STATED PROBLEM:
Reproduce every line of the recorded data below word for word, and leave out the pictures.

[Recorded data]
■ ■ ■

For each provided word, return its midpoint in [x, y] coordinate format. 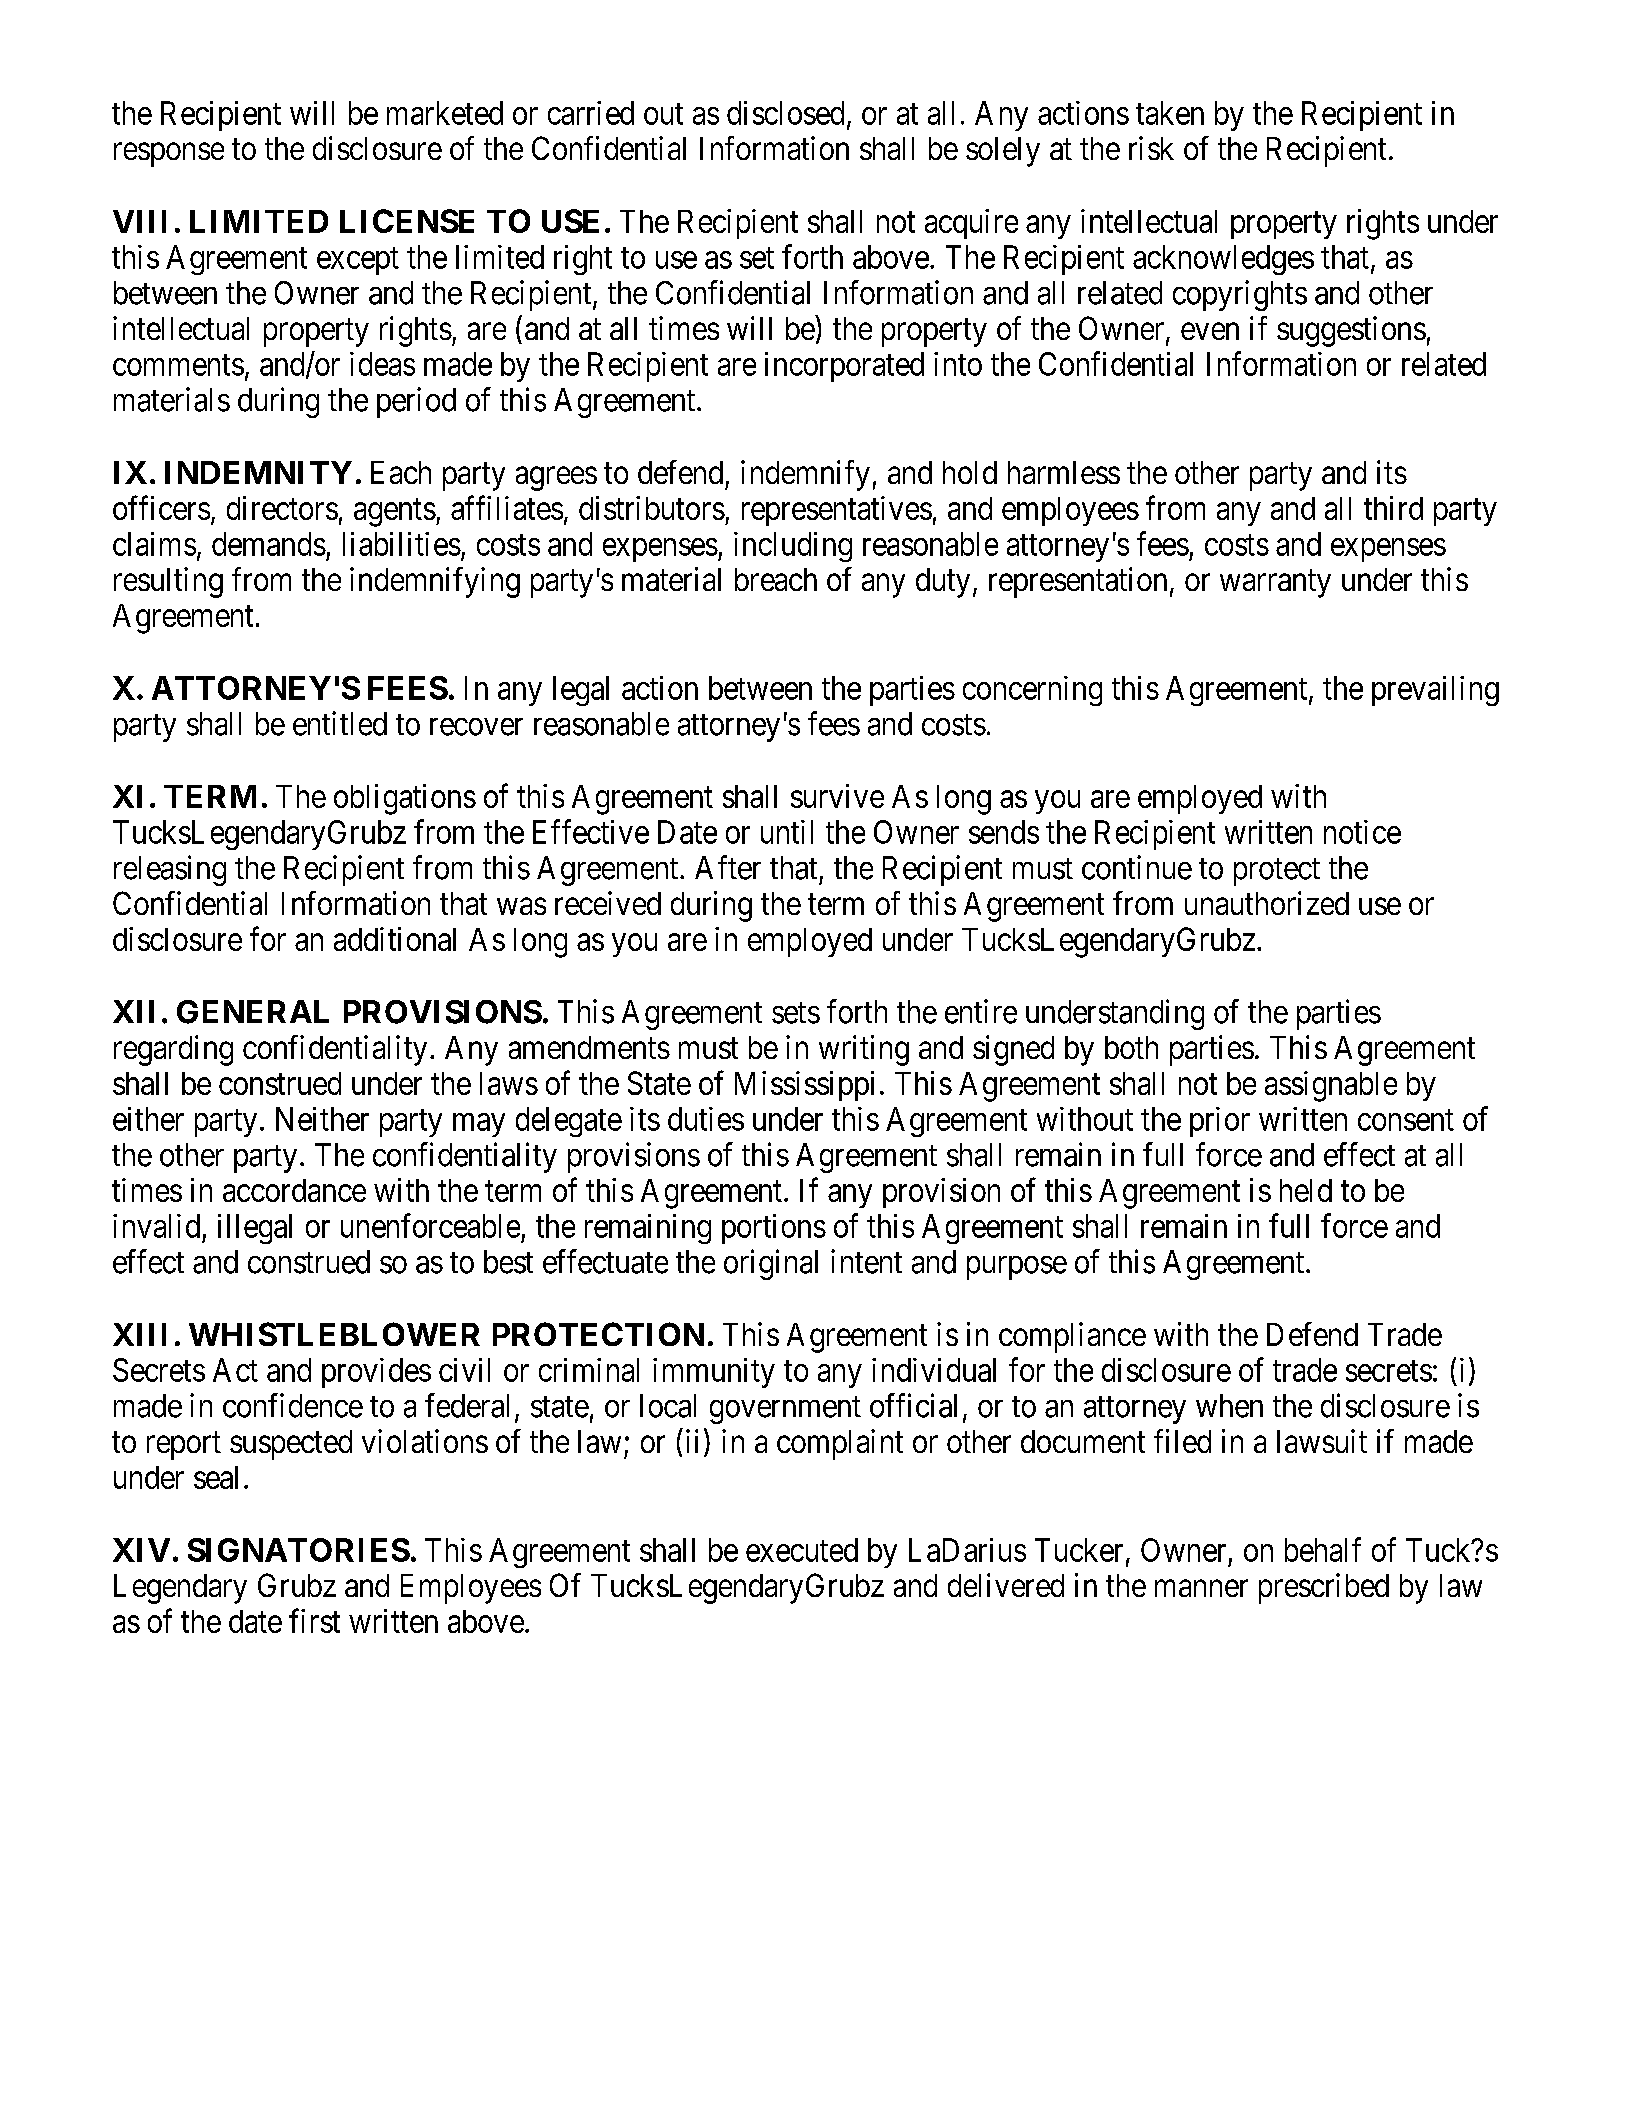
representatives [837, 511]
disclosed [785, 113]
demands [269, 544]
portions [774, 1229]
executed [802, 1550]
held [1306, 1190]
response [169, 155]
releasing [170, 870]
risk [1151, 148]
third [1393, 508]
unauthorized [1267, 903]
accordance [294, 1190]
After [728, 867]
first [314, 1621]
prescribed [1324, 1588]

■ ■ ■

OUTPUT BELOW:
For each provided word, return its midpoint in [x, y] coordinate format. 
representatives [837, 511]
disclosed [785, 113]
demands [269, 544]
portions [774, 1229]
executed [802, 1550]
held [1306, 1190]
response [169, 155]
releasing [170, 870]
risk [1151, 148]
third [1393, 508]
unauthorized [1267, 903]
accordance [294, 1190]
After [728, 867]
first [314, 1621]
prescribed [1324, 1588]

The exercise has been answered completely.